The standard depiction of Mars in fiction until the arrival of planetary probes derives from the astronomers Percival Lowell and Giovanni Schiaparelli. Schiaparelli had observed (or thought he had seen) linear features on the face of Mars, which he thought might be water channels. However, since the Italian word he used for channels was canali, the accounts of his work in english tended to translate that as canals; with attending implications of artificial construction. Lowell's books on Mars expanded on this notion, and the standard model of Mars, as a drying, cooling dying world was established, with ancient Martian civilizations having constructed irrigation works that spanned the planet. This of course, was the origin for a large number of science fiction scenarios.

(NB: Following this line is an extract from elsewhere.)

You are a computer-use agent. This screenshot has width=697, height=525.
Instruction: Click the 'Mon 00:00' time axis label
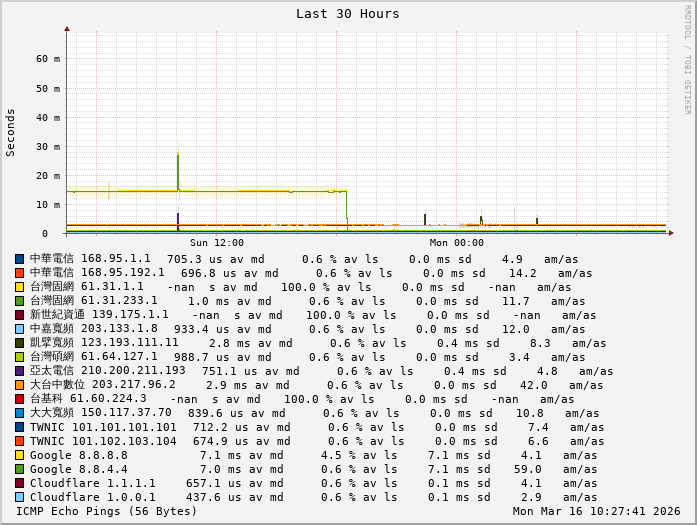pos(456,243)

Some of these concerned the attempts by the Martian race(s) to take the desirable warmer wetter world of Earth:
- The War of the Worlds by H. G. Wells
- Last and First Men by Olaf Stapledon
Edgar Rice Burroughs, true to form, was more concerned with writing adventure stories, so his John Carter (Barsoom) series are pure primitive space opera, with princesses, energy weapons and exotic animals. More thoughtful approaches to the planet, generally featuring intelligent Martians much older and wiser than the upstart humans included:
- The Martian Chronicles by Ray Bradbury
- Stanley G. Weinbaum's A Martian Odyssey, in which alien intelligent beings are described who really don't think or act like humans (a rare feature of science fiction of the time)

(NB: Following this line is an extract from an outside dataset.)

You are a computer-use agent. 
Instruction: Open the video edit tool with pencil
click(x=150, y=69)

- C.S. Lewis' Out of the Silent Planet, an interesting example of theological science fiction.
- H. Beam Piper's short story Omnilingual, in which archaeologists excavating the remains of a humanoid martian civilization find an entire library: but what can they use for a Rosetta stone?
- Robert A. Heinlein's teenage fiction Red Planet; the Martians in this book very closely resemble the (offstage) martians of his later Stranger in a Strange Land
After the Viking spacecraft had returned pictures of Mars as it really is, the canals and ancient civilizations had to be abandoned, but new stories were written around the new Mars:
- Man Plus by Frederik Pohl, in which an astronaut is cyborged into a form capable of living on Mars.
- The Red Mars / Green Mars / Blue Mars trilogy by Kim Stanley Robinson, concerned with a centuries long program of terraforming
the planet.
- Red Dust by Paul J. McAuley, a story of the failing terraforming of Mars.
- Ananke by Stanislaw Lem (a story in More Tales of Pirx the Pilot)
Film and television
- Robinson Crusoe on Mars
- Total Recall (Philip K. Dick? short story, later film)
- Armitage III (an anime by Hiroyuki Ochi)
- Mars Attacks, a film directed by Tim Burton
- Invaders From Mars, film
- My Favourite Martian, television series and film.
- The alien Marvin of Bugs Bunny cartoons
Other media
- The pop song Life on Mars by David Bowie
- The computer game Elite 2 starts on Mars too in one scenario.